There is no freedom. Freedom is a lie. I'll run this road forever and never be even falsely free.

To run is not to find freedom; it is merely expressive of the desire and desire is of no consequence. We are all protozoa bursting, attempting bifurcation, hopelessly blind to the impossibility of freedom.

And my heart pounds with the relentlessness of a living steam-hammer, shock-waves like bullets tear my synapses as I struggle to take in the scene from my hide somewhere in a non-existent corner of that room that has no right nor reason to exist for anyone but me.

I can't know why those people are in that place, will never hear their names in anything but hellish tongues, will never know why the bed is strewn with spent matches or what makes the girl turn away from the window and smile just before the door opens.

But I will shiver for the chill in that room, the same chill that lives in the marrow of the dwarf's spine.

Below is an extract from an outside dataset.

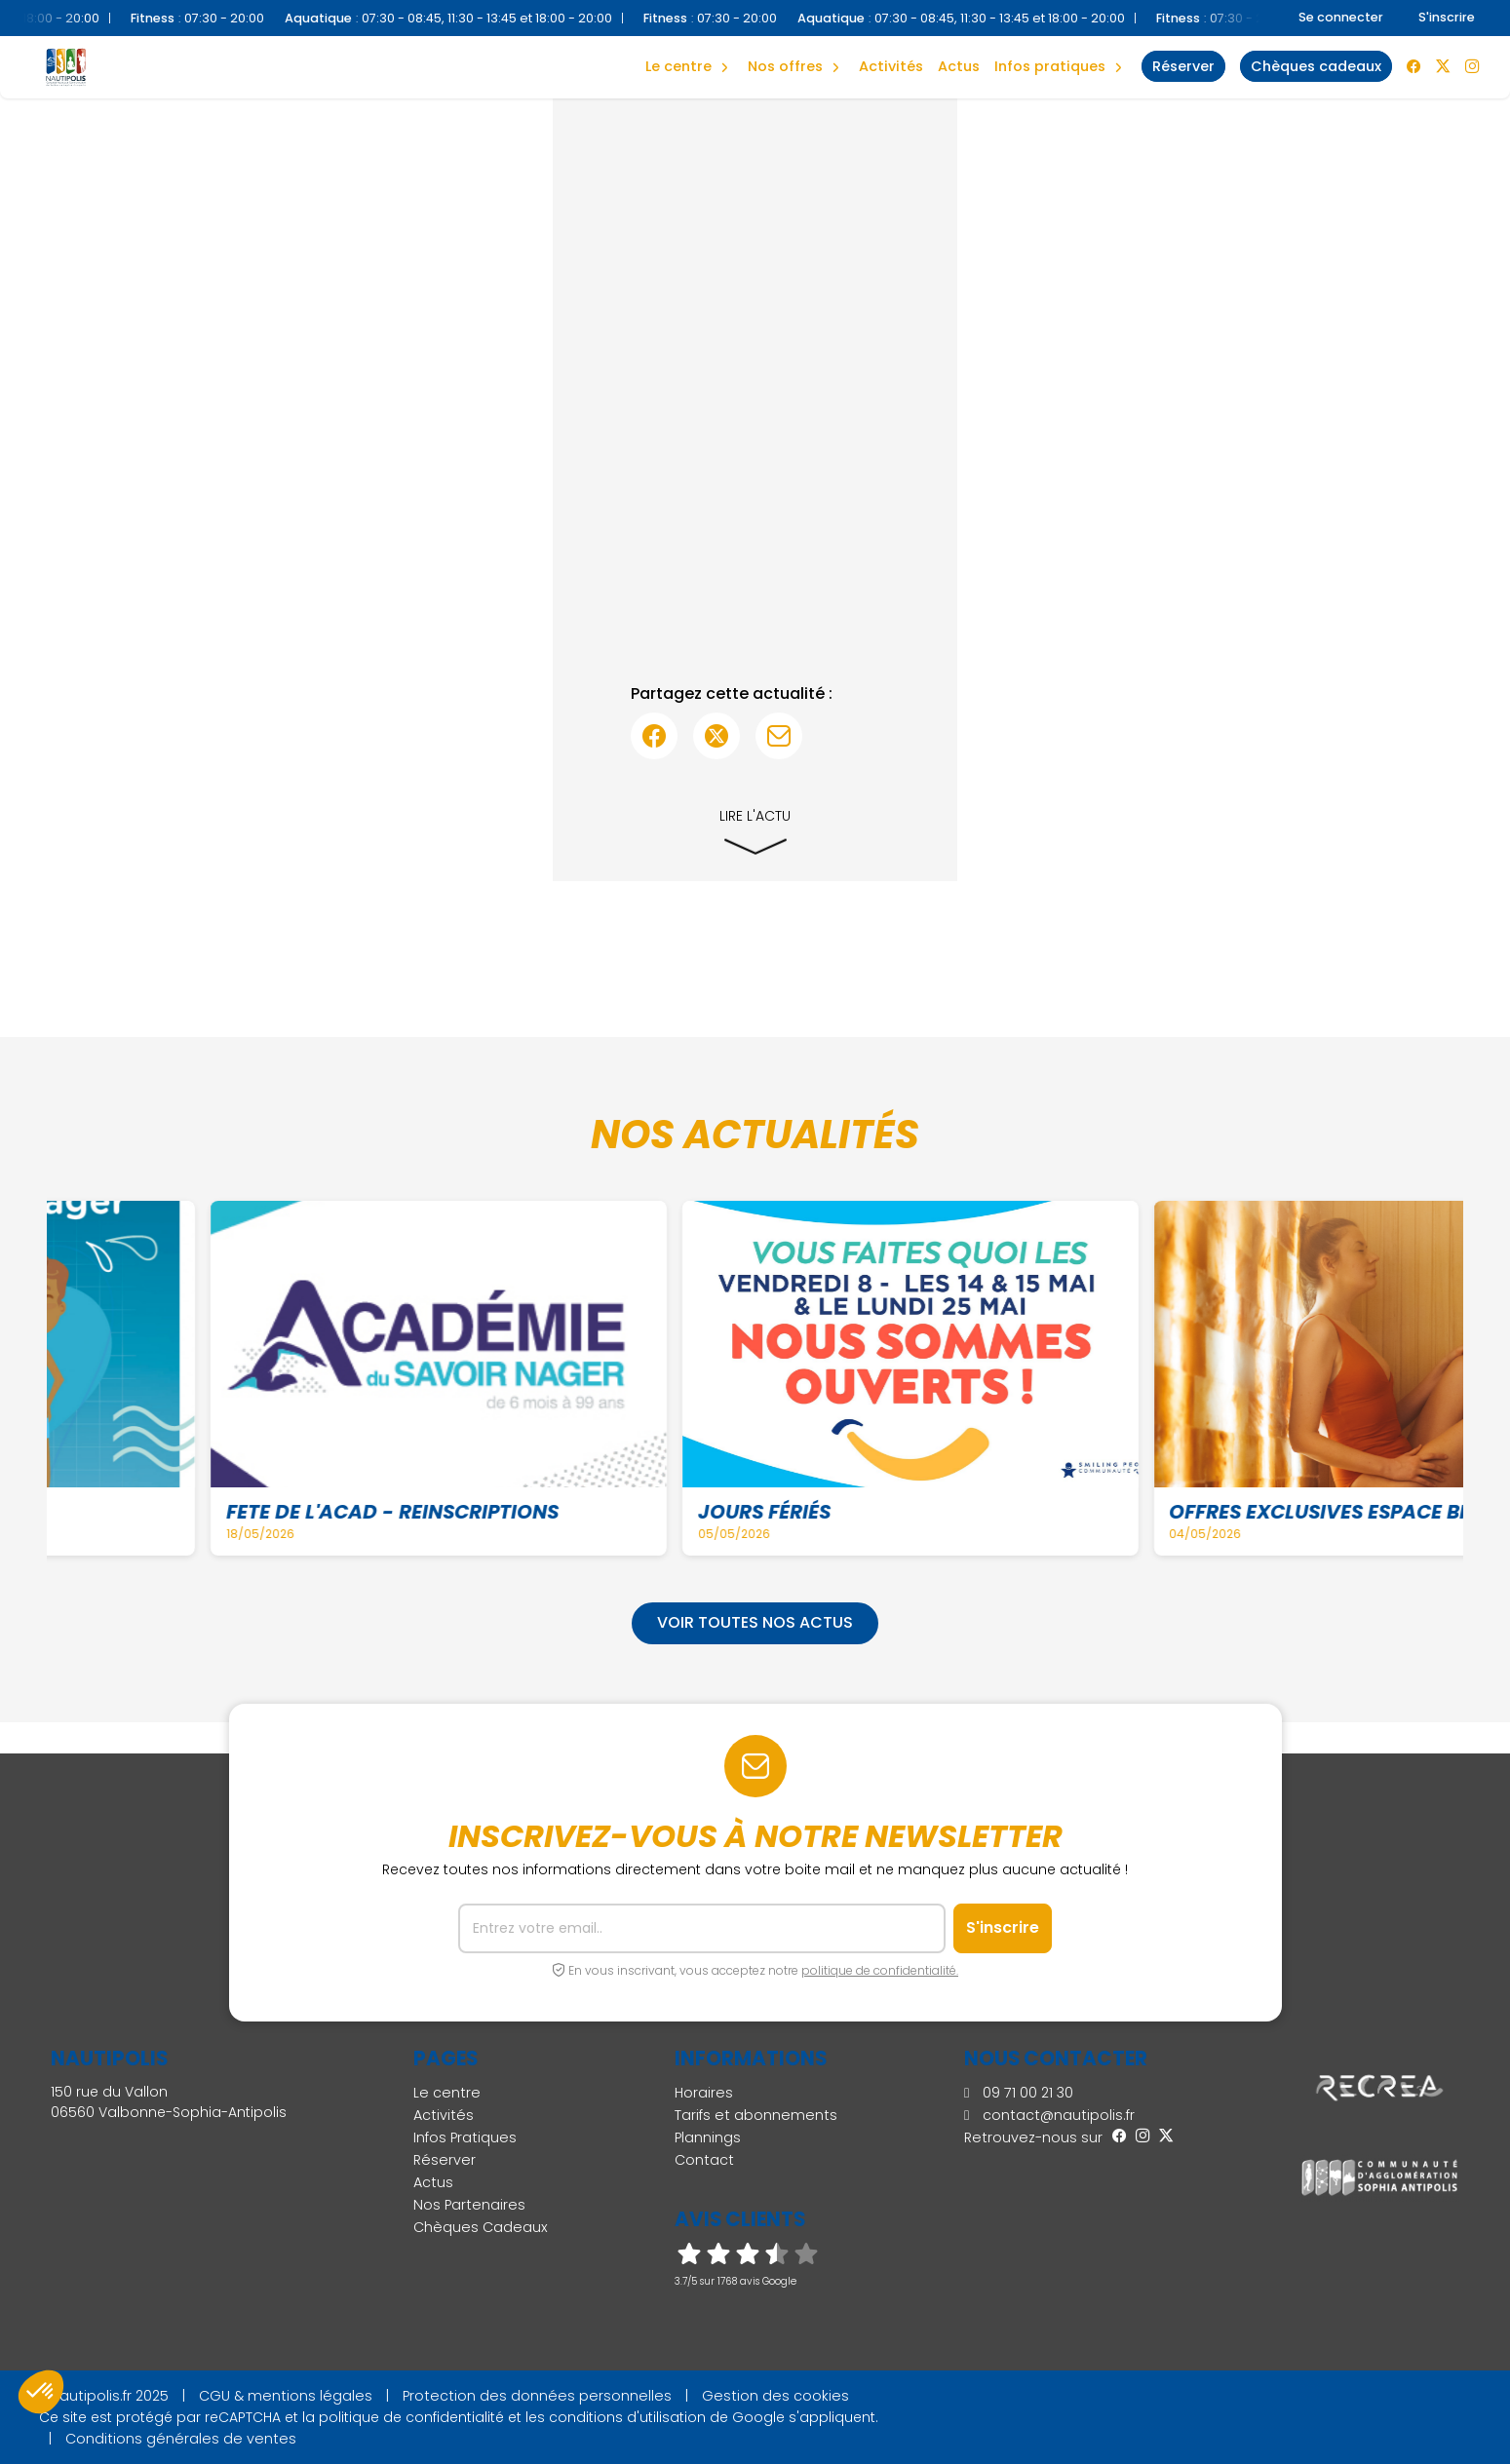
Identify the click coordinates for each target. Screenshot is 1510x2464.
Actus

The amok-man scenario, the Mexican motel-room sequence played in dumb-show by crippled and deformed actors on a broken set to a symphony of traffic whooshing through the rain, meeting and parting at the intersection, the same monstrous tableau with an unmade bed in a smoke filled alcove, its pale, dirty pink candlewick coverlet awry and its faded paisley patterned mattress exposed, a purple wash in a jagged edge of luminosity from the wall down-lighter.

And everywhere that chill, of homelessness and late-night-early-morning train stations, of highways, of strange bedrooms and other lives and other dreams, of commingled breath of unknown lovers, which freezes the semen, murders the seed moments before they come.